What is being asked:
Please print only the top portion of the entries below, ending with the line that contains "You are a computer-use", exactly as written.

(Stored data)
************

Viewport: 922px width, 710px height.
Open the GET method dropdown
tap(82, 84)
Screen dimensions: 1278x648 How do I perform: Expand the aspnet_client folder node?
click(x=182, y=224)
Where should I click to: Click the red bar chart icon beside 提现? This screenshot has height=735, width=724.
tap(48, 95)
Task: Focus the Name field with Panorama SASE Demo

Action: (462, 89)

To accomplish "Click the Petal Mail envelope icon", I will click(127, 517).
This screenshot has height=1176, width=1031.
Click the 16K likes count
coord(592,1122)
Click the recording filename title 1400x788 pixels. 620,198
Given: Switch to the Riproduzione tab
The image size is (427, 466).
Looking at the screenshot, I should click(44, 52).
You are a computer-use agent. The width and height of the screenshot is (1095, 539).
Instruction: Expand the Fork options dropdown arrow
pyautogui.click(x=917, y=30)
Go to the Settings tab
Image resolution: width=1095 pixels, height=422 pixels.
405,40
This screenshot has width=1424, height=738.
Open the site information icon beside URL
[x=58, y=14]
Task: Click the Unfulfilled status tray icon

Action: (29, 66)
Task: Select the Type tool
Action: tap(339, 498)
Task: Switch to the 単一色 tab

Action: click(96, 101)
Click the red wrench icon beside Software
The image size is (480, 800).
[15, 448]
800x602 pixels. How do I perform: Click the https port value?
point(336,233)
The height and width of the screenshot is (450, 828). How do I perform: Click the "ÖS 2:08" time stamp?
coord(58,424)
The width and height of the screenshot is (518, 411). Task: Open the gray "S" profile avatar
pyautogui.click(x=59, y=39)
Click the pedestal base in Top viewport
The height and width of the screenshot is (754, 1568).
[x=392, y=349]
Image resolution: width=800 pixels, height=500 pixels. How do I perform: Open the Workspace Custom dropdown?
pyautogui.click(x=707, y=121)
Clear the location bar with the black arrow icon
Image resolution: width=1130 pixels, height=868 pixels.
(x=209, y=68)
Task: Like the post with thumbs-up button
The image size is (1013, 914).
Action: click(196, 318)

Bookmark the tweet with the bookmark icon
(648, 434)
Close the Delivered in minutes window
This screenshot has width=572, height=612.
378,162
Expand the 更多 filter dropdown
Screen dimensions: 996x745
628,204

************

Exercise answer:
Viewport: 922px width, 710px height.
Open the GET method dropdown
tap(82, 84)
Screen dimensions: 1278x648 How do I perform: Expand the aspnet_client folder node?
click(x=182, y=224)
Where should I click to: Click the red bar chart icon beside 提现? This screenshot has height=735, width=724.
tap(48, 95)
Task: Focus the Name field with Panorama SASE Demo

Action: (462, 89)

To accomplish "Click the Petal Mail envelope icon", I will click(127, 517).
This screenshot has height=1176, width=1031.
Click the 16K likes count
coord(592,1122)
Click the recording filename title 1400x788 pixels. 620,198
Given: Switch to the Riproduzione tab
The image size is (427, 466).
Looking at the screenshot, I should click(44, 52).
You are a computer-use agent. The width and height of the screenshot is (1095, 539).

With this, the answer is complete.